#### TASK PROMPT:
Give back the listing underneath, unchanged and complete.

[Start of Attachment]

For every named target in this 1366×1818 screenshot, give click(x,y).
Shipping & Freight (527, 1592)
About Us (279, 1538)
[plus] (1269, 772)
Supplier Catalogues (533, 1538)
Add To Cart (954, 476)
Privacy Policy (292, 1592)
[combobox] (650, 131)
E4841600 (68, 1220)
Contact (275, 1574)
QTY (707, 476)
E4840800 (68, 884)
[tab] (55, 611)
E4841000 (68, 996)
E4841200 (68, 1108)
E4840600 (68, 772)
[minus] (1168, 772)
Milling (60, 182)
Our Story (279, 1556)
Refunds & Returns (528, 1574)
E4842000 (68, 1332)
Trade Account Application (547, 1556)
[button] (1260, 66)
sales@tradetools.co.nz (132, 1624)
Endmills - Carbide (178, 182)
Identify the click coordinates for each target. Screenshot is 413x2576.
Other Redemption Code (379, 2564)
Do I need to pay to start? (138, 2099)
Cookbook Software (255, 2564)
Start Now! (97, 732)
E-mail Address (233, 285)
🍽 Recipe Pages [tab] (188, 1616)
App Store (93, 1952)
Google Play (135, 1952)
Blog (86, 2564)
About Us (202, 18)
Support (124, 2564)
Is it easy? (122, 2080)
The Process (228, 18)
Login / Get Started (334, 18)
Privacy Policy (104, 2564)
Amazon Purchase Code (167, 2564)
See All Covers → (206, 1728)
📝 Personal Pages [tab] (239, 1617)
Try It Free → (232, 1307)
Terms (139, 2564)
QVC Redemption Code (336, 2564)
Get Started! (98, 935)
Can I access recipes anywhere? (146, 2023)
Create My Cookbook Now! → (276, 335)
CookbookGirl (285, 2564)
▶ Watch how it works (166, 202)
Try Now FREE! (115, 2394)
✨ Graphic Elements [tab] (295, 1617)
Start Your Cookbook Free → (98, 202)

[End of Attachment]

#### TASK RESPONSE:
For every named target in this 1366×1818 screenshot, give click(x,y).
Shipping & Freight (527, 1592)
About Us (279, 1538)
[plus] (1269, 772)
Supplier Catalogues (533, 1538)
Add To Cart (954, 476)
Privacy Policy (292, 1592)
[combobox] (650, 131)
E4841600 (68, 1220)
Contact (275, 1574)
QTY (707, 476)
E4840800 (68, 884)
[tab] (55, 611)
E4841000 (68, 996)
E4841200 (68, 1108)
E4840600 (68, 772)
[minus] (1168, 772)
Milling (60, 182)
Our Story (279, 1556)
Refunds & Returns (528, 1574)
E4842000 (68, 1332)
Trade Account Application (547, 1556)
[button] (1260, 66)
sales@tradetools.co.nz (132, 1624)
Endmills - Carbide (178, 182)
Identify the click coordinates for each target. Screenshot is 413x2576.
Other Redemption Code (379, 2564)
Do I need to pay to start? (138, 2099)
Cookbook Software (255, 2564)
Start Now! (97, 732)
E-mail Address (233, 285)
🍽 Recipe Pages [tab] (188, 1616)
App Store (93, 1952)
Google Play (135, 1952)
Blog (86, 2564)
About Us (202, 18)
Support (124, 2564)
Is it easy? (122, 2080)
The Process (228, 18)
Login / Get Started (334, 18)
Privacy Policy (104, 2564)
Amazon Purchase Code (167, 2564)
See All Covers → (206, 1728)
📝 Personal Pages [tab] (239, 1617)
Try It Free → (232, 1307)
Terms (139, 2564)
QVC Redemption Code (336, 2564)
Get Started! (98, 935)
Can I access recipes anywhere? (146, 2023)
Create My Cookbook Now! → (276, 335)
CookbookGirl (285, 2564)
▶ Watch how it works (166, 202)
Try Now FREE! (115, 2394)
✨ Graphic Elements [tab] (295, 1617)
Start Your Cookbook Free → (98, 202)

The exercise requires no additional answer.